▶ **SOURCE INFORMATION**:
------------

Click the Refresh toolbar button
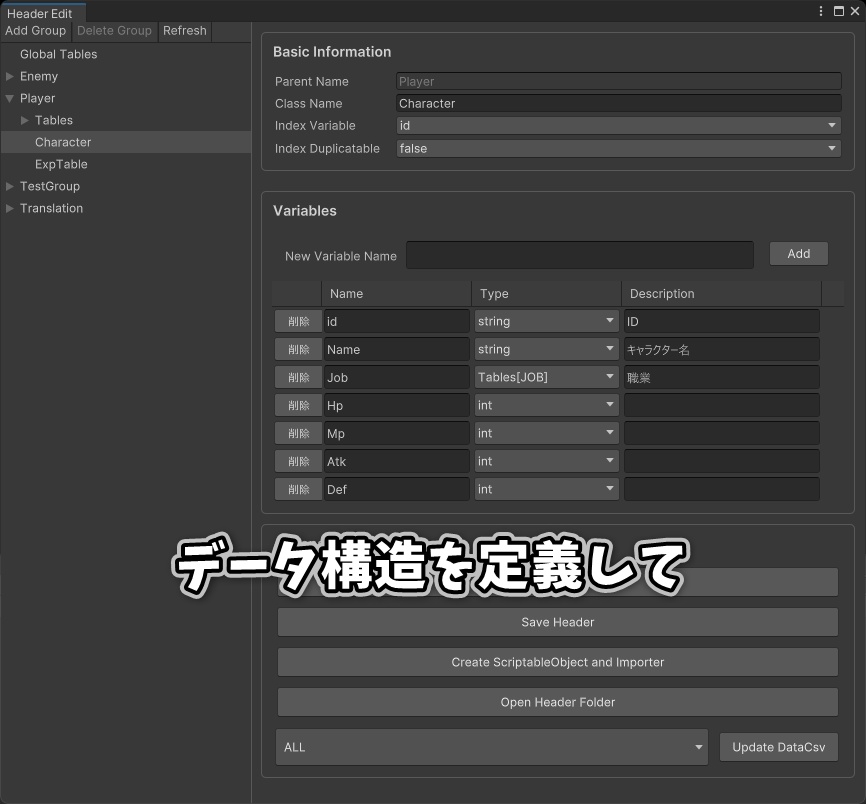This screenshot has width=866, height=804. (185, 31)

------------

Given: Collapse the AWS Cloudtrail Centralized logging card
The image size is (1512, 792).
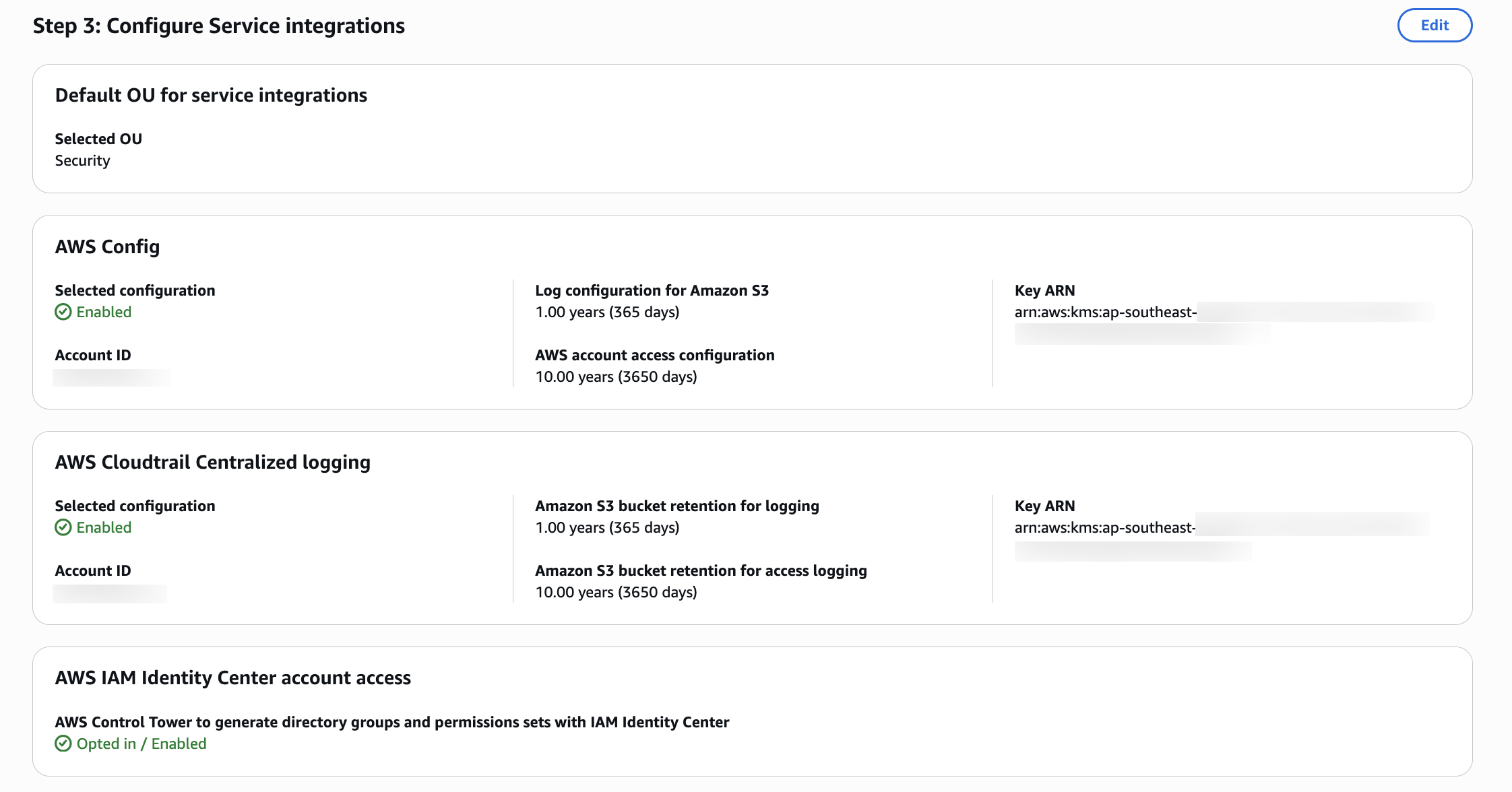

------------

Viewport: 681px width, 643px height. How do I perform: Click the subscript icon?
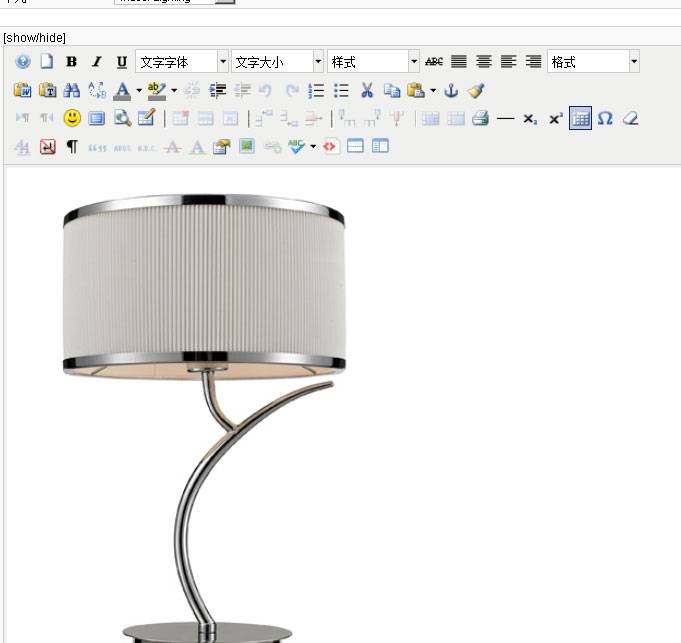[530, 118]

------------

▶ **WHAT YOU WILL DO**:
Copy back the listing above exactly, but only from the line with "Given: Collapse the" through the line with "The image size is (1512, 792).", both ends included.

▶ **EXERCISE RESULT**:
Given: Collapse the AWS Cloudtrail Centralized logging card
The image size is (1512, 792).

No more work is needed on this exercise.